**Directions for this task:**
Arrange the rows below as a Markdown table with two columns, No. and Text, giving each row its number and its line and leaving out blank lines.
====
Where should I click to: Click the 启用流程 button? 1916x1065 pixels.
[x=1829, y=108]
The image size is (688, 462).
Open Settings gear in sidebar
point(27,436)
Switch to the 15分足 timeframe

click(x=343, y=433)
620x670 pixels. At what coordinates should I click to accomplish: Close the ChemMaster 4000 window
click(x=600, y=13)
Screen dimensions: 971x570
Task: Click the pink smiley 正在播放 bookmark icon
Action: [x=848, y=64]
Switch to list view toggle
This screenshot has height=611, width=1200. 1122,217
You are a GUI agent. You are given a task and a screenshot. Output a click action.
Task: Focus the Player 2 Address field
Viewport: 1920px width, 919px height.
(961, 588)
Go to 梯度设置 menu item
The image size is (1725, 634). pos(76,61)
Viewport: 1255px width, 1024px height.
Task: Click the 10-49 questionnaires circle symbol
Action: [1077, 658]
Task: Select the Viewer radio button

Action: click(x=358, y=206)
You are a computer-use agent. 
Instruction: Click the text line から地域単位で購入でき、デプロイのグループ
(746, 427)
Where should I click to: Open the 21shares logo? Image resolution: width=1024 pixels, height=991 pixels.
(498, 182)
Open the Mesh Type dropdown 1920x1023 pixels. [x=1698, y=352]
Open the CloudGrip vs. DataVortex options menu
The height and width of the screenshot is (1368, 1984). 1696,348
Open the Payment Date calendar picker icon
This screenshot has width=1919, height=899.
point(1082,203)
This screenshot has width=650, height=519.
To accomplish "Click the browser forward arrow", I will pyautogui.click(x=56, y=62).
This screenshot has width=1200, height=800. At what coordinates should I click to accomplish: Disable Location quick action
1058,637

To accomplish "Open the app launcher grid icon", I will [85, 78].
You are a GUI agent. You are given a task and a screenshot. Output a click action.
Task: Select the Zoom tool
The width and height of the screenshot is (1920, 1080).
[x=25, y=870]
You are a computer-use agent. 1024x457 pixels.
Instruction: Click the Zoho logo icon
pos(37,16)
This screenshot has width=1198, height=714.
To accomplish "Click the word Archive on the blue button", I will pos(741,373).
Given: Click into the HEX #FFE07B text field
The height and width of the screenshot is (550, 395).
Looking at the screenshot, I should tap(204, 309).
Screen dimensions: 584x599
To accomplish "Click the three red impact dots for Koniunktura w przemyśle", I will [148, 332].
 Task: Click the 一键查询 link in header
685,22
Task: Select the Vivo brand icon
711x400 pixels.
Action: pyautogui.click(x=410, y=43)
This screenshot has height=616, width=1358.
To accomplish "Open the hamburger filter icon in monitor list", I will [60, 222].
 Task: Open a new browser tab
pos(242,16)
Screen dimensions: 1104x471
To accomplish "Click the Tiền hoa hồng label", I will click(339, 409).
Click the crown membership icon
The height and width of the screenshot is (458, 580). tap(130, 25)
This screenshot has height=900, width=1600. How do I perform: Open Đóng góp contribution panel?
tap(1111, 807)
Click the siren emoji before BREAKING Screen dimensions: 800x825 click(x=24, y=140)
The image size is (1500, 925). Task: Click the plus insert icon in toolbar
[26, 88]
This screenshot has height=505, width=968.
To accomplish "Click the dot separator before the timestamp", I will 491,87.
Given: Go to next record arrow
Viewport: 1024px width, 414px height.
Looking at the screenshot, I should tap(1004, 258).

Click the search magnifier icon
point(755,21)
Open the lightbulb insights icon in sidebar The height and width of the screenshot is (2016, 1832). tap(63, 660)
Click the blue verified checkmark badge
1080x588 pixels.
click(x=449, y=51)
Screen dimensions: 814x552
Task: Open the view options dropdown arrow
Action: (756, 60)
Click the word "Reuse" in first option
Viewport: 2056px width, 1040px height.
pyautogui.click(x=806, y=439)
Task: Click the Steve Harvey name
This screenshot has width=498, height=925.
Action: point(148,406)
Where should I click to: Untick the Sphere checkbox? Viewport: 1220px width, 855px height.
====
**Solved problem:**
| No. | Text |
|---|---|
| 1 | Where should I click to: Click the 启用流程 button? 1916x1065 pixels. |
| 2 | [x=1829, y=108] |
| 3 | The image size is (688, 462). |
| 4 | Open Settings gear in sidebar |
| 5 | point(27,436) |
| 6 | Switch to the 15分足 timeframe |
| 7 | click(x=343, y=433) |
| 8 | 620x670 pixels. At what coordinates should I click to accomplish: Close the ChemMaster 4000 window |
| 9 | click(x=600, y=13) |
| 10 | Screen dimensions: 971x570 |
| 11 | Task: Click the pink smiley 正在播放 bookmark icon |
| 12 | Action: [x=848, y=64] |
| 13 | Switch to list view toggle |
| 14 | This screenshot has height=611, width=1200. 1122,217 |
| 15 | You are a GUI agent. You are given a task and a screenshot. Output a click action. |
| 16 | Task: Focus the Player 2 Address field |
| 17 | Viewport: 1920px width, 919px height. |
| 18 | (961, 588) |
| 19 | Go to 梯度设置 menu item |
| 20 | The image size is (1725, 634). pos(76,61) |
| 21 | Viewport: 1255px width, 1024px height. |
| 22 | Task: Click the 10-49 questionnaires circle symbol |
| 23 | Action: [1077, 658] |
| 24 | Task: Select the Viewer radio button |
| 25 | Action: click(x=358, y=206) |
| 26 | You are a computer-use agent.  |
| 27 | Instruction: Click the text line から地域単位で購入でき、デプロイのグループ |
| 28 | (746, 427) |
| 29 | Where should I click to: Open the 21shares logo? Image resolution: width=1024 pixels, height=991 pixels. |
| 30 | (498, 182) |
| 31 | Open the Mesh Type dropdown 1920x1023 pixels. [x=1698, y=352] |
| 32 | Open the CloudGrip vs. DataVortex options menu |
| 33 | The height and width of the screenshot is (1368, 1984). 1696,348 |
| 34 | Open the Payment Date calendar picker icon |
| 35 | This screenshot has width=1919, height=899. |
| 36 | point(1082,203) |
| 37 | This screenshot has width=650, height=519. |
| 38 | To accomplish "Click the browser forward arrow", I will pyautogui.click(x=56, y=62). |
| 39 | This screenshot has width=1200, height=800. At what coordinates should I click to accomplish: Disable Location quick action |
| 40 | 1058,637 |
| 41 | To accomplish "Open the app launcher grid icon", I will [85, 78]. |
| 42 | You are a GUI agent. You are given a task and a screenshot. Output a click action. |
| 43 | Task: Select the Zoom tool |
| 44 | The width and height of the screenshot is (1920, 1080). |
| 45 | [x=25, y=870] |
| 46 | You are a computer-use agent. 1024x457 pixels. |
| 47 | Instruction: Click the Zoho logo icon |
| 48 | pos(37,16) |
| 49 | This screenshot has width=1198, height=714. |
| 50 | To accomplish "Click the word Archive on the blue button", I will pos(741,373). |
| 51 | Given: Click into the HEX #FFE07B text field |
| 52 | The height and width of the screenshot is (550, 395). |
| 53 | Looking at the screenshot, I should tap(204, 309). |
| 54 | Screen dimensions: 584x599 |
| 55 | To accomplish "Click the three red impact dots for Koniunktura w przemyśle", I will [148, 332]. |
| 56 |  Task: Click the 一键查询 link in header |
| 57 | 685,22 |
| 58 | Task: Select the Vivo brand icon |
| 59 | 711x400 pixels. |
| 60 | Action: pyautogui.click(x=410, y=43) |
| 61 | This screenshot has height=616, width=1358. |
| 62 | To accomplish "Open the hamburger filter icon in monitor list", I will [60, 222]. |
| 63 |  Task: Open a new browser tab |
| 64 | pos(242,16) |
| 65 | Screen dimensions: 1104x471 |
| 66 | To accomplish "Click the Tiền hoa hồng label", I will click(339, 409). |
| 67 | Click the crown membership icon |
| 68 | The height and width of the screenshot is (458, 580). tap(130, 25) |
| 69 | This screenshot has height=900, width=1600. How do I perform: Open Đóng góp contribution panel? |
| 70 | tap(1111, 807) |
| 71 | Click the siren emoji before BREAKING Screen dimensions: 800x825 click(x=24, y=140) |
| 72 | The image size is (1500, 925). Task: Click the plus insert icon in toolbar |
| 73 | [26, 88] |
| 74 | This screenshot has height=505, width=968. |
| 75 | To accomplish "Click the dot separator before the timestamp", I will 491,87. |
| 76 | Given: Go to next record arrow |
| 77 | Viewport: 1024px width, 414px height. |
| 78 | Looking at the screenshot, I should tap(1004, 258). |
| 79 | Click the search magnifier icon |
| 80 | point(755,21) |
| 81 | Open the lightbulb insights icon in sidebar The height and width of the screenshot is (2016, 1832). tap(63, 660) |
| 82 | Click the blue verified checkmark badge |
| 83 | 1080x588 pixels. |
| 84 | click(x=449, y=51) |
| 85 | Screen dimensions: 814x552 |
| 86 | Task: Open the view options dropdown arrow |
| 87 | Action: (756, 60) |
| 88 | Click the word "Reuse" in first option |
| 89 | Viewport: 2056px width, 1040px height. |
| 90 | pyautogui.click(x=806, y=439) |
| 91 | Task: Click the Steve Harvey name |
| 92 | This screenshot has width=498, height=925. |
| 93 | Action: point(148,406) |
| 94 | Where should I click to: Untick the Sphere checkbox? Viewport: 1220px width, 855px height. |